Advertisers don’t place ads on the internet. Other companies, called ad exchanges, do that for them. These ad exchanges promise the advertisers or the brands that they will put their ads on the right websites and avoid the wrong ones. So advertisers don’t actually control their ad spends. When they’re funding hate and bigotry, xenophobia, and an insurrection, they’re oftentimes unaware of it. And that’s because ad exchanges have promised that they will keep their brand away from those subjects. But of course they’re not. That’s why we exist, to uncover the relationship between these ad exchanges and the insurrectionists.
How many ad exchanges are there?
Dozens. There’s some bigger ones and smaller ones. Fox News has about a dozen that are listed. Google’s ad exchange funds about 80 percent of the disinformation that we see on the web. Google has a policy that they will not work with accounts that promote real-world violence, for instance, or, that publish disinformation related to elections. So when they’re financially benefiting from this kind of rhetoric, we have to ask ourselves, why is this still taking place? Why are they not upholding their own policies for advertisers?
This campaign has been getting quite a bit of coverage. I saw a statement from Fox News saying that you’re trying to stifle free speech. What do you say to that?
It’s these ad exchanges, not us, who are stifling free speech. They are preventing advertisers from choosing where they advertise and where they avoid advertising.
What impact do you hope to have with this new campaign?
This campaign aims to defund FoxNews.com and its YouTube channel. And if it doesn’t do that, it’s going to draw the line for advertisers and for the ad tech industry about the appropriate use of advertising dollars. Enough is enough. We’ve seen that Fox News has gotten away with so much violence and hate. And it should be surprising to everyone that even after an insurrection, they are still receiving ad dollars. As we’re watching the January 6 congressional hearings on television, we’re just praying that the government can hold the people who incited the violence at Capitol Hill accountable. But Check My Ads is here to say: we the general public can have a voice. And the campaign is going to give a voice to the millions of us who are deeply troubled by the state of our media ecosystem today.
How can people get involved?
That best thing to do is to go to www.checkmyads.org/fox/ and sign up with your email address.

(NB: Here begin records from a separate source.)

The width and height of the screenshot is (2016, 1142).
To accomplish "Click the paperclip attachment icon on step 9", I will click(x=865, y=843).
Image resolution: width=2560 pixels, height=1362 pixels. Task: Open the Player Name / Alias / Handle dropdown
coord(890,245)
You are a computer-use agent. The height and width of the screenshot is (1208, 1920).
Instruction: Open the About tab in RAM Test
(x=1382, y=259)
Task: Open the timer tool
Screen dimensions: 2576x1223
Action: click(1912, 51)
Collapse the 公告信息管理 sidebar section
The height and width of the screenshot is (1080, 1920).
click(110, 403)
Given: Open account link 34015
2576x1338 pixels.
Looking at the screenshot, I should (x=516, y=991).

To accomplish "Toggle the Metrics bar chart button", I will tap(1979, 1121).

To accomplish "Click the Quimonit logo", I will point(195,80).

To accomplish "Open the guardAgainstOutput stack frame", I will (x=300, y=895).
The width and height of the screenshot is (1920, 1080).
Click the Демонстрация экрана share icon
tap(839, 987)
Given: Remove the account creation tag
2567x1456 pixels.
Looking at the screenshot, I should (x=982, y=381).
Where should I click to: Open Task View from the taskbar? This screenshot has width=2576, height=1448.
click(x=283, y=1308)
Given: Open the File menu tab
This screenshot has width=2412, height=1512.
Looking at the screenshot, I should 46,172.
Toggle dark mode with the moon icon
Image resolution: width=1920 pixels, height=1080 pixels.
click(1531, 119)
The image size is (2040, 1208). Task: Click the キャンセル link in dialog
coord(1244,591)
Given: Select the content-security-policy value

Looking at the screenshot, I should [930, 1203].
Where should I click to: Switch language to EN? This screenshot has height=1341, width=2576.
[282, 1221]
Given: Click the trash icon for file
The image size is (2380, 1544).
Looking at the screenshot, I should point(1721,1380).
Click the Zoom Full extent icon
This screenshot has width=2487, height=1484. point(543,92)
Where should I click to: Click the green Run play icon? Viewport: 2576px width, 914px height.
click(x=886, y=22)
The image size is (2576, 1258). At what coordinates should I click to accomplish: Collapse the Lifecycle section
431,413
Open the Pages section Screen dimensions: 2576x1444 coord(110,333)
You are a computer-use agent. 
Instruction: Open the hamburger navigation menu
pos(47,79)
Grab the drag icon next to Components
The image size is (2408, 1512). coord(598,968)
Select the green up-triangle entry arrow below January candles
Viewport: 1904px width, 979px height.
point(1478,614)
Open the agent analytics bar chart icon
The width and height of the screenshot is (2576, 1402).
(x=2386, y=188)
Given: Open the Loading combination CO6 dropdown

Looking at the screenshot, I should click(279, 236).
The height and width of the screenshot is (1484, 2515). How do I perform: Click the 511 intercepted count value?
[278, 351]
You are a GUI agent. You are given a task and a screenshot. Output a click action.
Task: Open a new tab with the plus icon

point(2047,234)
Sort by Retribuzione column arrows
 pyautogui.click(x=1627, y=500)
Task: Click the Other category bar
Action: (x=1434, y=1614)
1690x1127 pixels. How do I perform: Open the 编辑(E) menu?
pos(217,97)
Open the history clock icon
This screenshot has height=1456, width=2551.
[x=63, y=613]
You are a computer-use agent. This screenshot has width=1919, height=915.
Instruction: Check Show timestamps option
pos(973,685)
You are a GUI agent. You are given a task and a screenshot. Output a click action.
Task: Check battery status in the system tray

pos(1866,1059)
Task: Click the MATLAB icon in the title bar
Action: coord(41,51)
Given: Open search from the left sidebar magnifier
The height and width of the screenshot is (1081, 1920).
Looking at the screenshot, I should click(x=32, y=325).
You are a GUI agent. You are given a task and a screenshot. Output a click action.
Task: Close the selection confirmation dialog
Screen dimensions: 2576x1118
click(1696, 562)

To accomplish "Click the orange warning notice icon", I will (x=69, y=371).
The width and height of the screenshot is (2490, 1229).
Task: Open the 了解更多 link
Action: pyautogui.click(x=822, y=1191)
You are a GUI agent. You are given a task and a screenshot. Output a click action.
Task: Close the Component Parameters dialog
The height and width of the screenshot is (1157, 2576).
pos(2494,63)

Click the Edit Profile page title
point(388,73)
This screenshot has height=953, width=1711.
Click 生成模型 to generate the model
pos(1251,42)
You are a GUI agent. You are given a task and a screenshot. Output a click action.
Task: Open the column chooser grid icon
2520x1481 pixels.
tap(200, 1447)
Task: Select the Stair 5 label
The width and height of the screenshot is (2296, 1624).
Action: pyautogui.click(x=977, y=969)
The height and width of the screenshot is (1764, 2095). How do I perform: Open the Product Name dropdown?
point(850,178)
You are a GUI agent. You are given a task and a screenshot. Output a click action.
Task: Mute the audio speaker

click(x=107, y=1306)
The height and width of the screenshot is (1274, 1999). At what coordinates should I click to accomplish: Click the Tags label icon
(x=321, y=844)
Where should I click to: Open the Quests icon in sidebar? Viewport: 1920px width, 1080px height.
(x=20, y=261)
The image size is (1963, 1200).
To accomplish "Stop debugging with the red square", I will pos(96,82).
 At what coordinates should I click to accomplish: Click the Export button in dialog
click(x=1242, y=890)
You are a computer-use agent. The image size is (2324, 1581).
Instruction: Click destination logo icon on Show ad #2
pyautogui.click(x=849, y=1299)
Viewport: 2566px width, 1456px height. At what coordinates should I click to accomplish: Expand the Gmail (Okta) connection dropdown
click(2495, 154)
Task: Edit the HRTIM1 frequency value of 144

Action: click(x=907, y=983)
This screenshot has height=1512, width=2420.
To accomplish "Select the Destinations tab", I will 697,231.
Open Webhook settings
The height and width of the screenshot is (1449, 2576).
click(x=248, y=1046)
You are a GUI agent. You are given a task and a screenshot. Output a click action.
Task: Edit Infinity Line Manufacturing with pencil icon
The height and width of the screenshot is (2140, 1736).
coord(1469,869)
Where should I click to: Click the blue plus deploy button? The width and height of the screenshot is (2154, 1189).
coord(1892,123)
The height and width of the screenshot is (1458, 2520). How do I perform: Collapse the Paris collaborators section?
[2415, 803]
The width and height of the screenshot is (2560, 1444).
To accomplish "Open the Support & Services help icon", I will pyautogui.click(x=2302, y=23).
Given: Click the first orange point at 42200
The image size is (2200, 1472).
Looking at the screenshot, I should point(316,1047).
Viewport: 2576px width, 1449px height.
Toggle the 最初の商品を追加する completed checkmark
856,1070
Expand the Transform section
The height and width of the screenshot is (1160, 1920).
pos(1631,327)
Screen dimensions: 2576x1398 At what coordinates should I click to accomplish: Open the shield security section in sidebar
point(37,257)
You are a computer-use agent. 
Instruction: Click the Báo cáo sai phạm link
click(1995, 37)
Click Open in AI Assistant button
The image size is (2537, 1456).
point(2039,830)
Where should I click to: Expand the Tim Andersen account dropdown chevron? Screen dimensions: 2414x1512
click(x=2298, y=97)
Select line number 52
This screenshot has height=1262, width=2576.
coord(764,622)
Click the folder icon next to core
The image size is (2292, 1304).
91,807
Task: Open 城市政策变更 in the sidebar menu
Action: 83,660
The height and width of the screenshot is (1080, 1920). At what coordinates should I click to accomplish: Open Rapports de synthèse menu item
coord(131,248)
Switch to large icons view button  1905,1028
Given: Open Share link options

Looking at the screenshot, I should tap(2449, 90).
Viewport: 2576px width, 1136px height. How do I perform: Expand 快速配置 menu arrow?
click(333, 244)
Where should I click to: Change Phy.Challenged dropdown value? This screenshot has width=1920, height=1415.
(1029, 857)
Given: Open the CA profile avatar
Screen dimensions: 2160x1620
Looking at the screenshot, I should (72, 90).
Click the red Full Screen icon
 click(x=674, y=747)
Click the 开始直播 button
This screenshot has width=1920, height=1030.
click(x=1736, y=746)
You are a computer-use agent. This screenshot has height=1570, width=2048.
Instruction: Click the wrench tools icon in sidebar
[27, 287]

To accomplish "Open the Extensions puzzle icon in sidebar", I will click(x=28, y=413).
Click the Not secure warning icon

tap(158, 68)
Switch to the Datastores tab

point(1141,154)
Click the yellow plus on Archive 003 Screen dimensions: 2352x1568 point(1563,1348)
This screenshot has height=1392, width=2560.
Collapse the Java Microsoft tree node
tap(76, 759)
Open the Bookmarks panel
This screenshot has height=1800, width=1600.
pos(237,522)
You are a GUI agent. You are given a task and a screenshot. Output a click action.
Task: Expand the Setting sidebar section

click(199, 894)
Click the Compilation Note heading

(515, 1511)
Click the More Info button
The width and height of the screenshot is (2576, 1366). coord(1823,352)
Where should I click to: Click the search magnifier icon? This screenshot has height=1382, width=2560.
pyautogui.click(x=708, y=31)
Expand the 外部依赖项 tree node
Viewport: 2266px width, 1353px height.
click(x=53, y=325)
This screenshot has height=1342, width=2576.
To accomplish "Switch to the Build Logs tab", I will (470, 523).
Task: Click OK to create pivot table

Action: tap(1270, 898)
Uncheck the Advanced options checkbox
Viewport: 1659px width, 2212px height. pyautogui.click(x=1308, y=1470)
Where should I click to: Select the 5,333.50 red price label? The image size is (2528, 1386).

And we will send you a template with the names of executives, their email addresses, and a message template that says exactly what you need to say. And these emails work. They’ve already defunded five other insurrectionists.
Have you received hate mail or death threats?
Yes. We get it on our social media and email. And we take security very seriously. And we take the law very seriously. Anyone who sends us death threats, or rape threats, we will press charges.
The disinformation sphere has only just started posting articles about this campaign, so we’re expecting a wave of hate mail. I think it’s just representative of the problem. The fact that we’re in a disinformation crisis.